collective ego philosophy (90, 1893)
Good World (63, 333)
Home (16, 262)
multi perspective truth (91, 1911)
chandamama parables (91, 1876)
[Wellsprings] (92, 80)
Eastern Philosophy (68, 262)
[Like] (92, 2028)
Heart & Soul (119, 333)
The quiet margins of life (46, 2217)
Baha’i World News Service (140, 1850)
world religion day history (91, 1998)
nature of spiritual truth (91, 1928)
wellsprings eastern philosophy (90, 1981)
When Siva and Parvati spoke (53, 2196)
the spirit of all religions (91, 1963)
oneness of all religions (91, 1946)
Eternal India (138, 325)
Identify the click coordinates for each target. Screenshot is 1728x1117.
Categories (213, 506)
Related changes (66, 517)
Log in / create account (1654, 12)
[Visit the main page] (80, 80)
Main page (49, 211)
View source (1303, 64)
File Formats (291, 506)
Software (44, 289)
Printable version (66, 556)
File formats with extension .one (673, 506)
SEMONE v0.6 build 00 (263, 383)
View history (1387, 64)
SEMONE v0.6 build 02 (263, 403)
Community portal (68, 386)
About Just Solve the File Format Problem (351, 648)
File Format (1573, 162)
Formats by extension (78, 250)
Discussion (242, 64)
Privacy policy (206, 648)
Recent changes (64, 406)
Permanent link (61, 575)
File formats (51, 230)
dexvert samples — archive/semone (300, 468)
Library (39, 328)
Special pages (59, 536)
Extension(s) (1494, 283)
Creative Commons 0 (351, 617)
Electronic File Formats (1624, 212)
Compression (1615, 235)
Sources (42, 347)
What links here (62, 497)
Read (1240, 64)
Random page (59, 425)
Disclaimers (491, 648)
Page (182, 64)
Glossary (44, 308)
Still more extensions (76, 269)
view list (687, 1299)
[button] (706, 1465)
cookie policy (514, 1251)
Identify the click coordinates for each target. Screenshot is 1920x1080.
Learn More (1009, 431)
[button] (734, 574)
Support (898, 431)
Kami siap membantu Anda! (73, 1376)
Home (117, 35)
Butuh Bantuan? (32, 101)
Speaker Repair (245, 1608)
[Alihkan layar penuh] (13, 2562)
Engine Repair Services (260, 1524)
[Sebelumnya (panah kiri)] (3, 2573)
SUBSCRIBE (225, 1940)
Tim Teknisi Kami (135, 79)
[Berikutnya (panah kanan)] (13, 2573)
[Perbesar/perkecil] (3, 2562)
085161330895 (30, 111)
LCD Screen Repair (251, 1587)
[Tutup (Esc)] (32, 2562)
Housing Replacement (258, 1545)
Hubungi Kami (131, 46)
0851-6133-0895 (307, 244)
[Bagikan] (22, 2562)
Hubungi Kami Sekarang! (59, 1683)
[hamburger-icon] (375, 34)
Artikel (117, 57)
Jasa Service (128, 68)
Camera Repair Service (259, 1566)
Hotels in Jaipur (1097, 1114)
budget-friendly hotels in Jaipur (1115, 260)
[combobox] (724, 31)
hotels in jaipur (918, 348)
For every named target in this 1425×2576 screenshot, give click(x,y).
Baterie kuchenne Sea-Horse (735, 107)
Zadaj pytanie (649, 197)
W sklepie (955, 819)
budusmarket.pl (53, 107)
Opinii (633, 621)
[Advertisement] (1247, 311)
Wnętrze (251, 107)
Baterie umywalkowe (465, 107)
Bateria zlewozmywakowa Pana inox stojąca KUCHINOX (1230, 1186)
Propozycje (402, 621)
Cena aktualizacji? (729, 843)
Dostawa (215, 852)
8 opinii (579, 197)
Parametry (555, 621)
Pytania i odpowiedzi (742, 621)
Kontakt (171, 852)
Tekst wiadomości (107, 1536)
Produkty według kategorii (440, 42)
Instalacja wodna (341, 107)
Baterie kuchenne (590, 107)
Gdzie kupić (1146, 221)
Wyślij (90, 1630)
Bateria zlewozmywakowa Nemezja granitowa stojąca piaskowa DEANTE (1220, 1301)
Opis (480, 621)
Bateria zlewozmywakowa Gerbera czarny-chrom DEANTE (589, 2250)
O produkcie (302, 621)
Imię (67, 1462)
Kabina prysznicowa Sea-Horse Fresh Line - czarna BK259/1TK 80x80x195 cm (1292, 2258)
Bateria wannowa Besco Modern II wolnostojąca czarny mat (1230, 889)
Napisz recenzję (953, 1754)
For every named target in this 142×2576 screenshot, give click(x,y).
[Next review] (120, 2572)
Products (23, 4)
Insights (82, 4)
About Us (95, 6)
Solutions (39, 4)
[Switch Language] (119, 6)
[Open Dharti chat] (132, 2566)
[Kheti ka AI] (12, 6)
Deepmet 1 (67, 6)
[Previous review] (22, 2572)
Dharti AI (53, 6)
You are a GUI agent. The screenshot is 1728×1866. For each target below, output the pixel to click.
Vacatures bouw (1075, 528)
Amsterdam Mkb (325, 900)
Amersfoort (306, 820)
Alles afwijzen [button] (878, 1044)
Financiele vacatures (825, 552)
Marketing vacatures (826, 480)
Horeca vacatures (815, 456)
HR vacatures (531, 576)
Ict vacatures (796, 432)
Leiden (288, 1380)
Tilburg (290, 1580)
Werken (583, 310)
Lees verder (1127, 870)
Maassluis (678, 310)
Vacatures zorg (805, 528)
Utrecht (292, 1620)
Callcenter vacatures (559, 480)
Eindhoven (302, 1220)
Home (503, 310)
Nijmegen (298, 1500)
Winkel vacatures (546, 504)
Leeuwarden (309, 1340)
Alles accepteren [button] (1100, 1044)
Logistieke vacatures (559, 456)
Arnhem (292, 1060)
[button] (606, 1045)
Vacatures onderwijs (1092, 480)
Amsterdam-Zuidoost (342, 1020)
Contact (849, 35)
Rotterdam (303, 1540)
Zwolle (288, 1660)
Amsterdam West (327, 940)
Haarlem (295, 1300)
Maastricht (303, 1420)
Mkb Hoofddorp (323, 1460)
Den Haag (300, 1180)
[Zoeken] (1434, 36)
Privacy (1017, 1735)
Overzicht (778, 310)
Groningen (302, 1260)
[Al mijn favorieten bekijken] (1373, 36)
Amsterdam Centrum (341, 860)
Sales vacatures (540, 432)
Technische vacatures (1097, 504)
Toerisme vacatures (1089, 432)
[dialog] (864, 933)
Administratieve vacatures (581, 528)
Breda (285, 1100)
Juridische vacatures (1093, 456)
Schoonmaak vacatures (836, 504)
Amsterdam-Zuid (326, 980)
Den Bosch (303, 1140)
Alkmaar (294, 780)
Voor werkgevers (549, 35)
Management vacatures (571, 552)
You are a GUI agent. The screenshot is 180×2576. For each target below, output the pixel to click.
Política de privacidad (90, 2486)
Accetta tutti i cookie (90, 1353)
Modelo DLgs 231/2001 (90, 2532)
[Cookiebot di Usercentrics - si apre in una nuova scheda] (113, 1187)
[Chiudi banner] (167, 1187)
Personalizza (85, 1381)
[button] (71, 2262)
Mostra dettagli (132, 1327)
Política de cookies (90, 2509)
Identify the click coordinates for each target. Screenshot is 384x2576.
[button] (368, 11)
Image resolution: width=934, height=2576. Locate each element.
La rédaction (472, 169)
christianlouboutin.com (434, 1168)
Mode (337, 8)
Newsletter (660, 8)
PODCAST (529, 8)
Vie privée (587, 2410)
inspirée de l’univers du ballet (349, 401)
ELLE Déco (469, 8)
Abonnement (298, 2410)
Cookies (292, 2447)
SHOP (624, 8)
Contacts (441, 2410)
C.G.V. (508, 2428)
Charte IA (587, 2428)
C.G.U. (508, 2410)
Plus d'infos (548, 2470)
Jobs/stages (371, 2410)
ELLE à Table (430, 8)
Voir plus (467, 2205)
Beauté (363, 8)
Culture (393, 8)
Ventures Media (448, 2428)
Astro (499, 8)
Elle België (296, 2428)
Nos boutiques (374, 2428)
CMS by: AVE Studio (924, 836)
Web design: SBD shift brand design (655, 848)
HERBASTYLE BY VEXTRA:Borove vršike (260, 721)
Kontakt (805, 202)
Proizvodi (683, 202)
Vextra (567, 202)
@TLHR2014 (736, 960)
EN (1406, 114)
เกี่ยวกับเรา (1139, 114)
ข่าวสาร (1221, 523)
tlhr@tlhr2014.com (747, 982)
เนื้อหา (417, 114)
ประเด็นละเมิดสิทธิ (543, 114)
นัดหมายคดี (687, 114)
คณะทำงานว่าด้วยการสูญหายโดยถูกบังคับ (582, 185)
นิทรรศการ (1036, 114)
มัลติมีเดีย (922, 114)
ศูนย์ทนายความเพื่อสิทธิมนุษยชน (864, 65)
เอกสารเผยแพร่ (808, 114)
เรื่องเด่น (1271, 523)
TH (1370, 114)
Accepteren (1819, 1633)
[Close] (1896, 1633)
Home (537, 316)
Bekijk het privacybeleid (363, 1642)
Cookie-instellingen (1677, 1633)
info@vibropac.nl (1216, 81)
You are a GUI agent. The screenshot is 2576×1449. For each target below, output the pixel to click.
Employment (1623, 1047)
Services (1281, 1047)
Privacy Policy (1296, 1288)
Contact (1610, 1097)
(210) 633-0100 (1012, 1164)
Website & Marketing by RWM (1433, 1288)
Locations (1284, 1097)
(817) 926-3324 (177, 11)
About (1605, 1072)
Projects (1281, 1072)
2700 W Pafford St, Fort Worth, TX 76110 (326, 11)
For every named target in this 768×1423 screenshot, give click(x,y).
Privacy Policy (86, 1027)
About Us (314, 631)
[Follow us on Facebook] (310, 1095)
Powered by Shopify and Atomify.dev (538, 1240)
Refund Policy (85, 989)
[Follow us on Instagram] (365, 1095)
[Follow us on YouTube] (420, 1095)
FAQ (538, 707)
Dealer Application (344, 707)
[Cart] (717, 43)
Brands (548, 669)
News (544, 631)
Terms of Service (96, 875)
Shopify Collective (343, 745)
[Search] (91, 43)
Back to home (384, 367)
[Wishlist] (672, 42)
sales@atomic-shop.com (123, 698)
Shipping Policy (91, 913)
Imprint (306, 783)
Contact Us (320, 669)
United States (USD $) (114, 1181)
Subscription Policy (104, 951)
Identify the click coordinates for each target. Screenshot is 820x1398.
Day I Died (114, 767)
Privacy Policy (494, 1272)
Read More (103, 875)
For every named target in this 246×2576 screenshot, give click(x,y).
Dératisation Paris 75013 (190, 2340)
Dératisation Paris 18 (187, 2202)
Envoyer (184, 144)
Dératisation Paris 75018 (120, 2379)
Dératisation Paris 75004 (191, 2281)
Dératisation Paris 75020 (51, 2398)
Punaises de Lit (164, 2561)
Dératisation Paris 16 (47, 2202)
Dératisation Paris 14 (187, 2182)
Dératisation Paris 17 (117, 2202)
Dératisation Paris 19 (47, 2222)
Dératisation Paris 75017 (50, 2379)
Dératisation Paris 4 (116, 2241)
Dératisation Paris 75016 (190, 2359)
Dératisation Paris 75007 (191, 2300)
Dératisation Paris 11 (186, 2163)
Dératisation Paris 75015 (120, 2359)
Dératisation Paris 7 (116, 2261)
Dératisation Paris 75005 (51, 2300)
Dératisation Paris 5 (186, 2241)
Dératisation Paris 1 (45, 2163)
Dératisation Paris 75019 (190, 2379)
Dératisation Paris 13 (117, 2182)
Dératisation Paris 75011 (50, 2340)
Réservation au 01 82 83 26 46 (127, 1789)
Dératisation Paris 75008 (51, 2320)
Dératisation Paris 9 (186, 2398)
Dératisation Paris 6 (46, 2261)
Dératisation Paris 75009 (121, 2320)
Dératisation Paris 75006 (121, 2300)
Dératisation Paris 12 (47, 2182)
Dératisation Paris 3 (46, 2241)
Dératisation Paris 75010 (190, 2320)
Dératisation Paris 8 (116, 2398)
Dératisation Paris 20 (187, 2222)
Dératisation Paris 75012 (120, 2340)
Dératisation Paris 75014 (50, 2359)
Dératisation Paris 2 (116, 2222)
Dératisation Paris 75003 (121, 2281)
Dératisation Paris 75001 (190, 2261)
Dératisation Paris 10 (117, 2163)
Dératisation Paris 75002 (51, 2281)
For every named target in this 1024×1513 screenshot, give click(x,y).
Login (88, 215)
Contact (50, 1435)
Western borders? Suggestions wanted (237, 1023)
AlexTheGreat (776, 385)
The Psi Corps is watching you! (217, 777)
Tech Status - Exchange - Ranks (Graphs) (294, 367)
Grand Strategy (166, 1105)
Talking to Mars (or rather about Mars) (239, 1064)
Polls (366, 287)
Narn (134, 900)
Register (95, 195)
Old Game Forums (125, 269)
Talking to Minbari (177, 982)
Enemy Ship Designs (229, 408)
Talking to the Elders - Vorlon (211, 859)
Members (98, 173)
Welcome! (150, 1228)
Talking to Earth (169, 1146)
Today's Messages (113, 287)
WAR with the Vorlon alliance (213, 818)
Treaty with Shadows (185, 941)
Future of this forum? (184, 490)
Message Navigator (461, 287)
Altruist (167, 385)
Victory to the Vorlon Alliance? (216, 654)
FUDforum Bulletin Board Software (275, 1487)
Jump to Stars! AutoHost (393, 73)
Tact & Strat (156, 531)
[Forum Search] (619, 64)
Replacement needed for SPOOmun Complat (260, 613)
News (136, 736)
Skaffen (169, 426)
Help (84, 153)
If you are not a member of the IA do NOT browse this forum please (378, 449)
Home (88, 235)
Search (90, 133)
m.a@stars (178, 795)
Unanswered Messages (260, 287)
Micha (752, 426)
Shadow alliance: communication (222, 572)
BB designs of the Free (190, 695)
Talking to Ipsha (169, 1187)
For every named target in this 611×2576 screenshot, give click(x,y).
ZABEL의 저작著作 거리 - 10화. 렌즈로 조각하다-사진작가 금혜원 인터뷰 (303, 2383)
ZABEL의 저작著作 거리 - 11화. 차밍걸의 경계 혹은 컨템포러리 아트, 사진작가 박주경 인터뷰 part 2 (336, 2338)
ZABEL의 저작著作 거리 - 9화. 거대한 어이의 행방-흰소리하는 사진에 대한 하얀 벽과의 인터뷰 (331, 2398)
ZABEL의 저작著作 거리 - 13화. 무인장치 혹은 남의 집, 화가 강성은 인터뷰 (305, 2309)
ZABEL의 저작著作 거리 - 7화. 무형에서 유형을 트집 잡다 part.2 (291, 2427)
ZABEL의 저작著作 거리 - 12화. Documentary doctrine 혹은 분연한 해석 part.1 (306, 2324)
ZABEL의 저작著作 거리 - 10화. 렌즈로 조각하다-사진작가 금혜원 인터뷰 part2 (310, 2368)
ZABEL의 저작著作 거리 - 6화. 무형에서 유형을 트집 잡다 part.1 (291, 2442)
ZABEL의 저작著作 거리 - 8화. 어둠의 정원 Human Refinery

_____

DESCRIPTION OF THE TASK:
Reproduce only the lines above, starting at the line with "About Us (95, 6)" and ending at the line with "Ict vacatures (796, 432)", exactly as written.

WRITTEN ANSWER:
About Us (95, 6)
Solutions (39, 4)
[Switch Language] (119, 6)
[Open Dharti chat] (132, 2566)
[Kheti ka AI] (12, 6)
Deepmet 1 (67, 6)
[Previous review] (22, 2572)
Dharti AI (53, 6)
You are a GUI agent. The screenshot is 1728×1866. For each target below, output the pixel to click.
Vacatures bouw (1075, 528)
Amsterdam Mkb (325, 900)
Amersfoort (306, 820)
Alles afwijzen [button] (878, 1044)
Financiele vacatures (825, 552)
Marketing vacatures (826, 480)
Horeca vacatures (815, 456)
HR vacatures (531, 576)
Ict vacatures (796, 432)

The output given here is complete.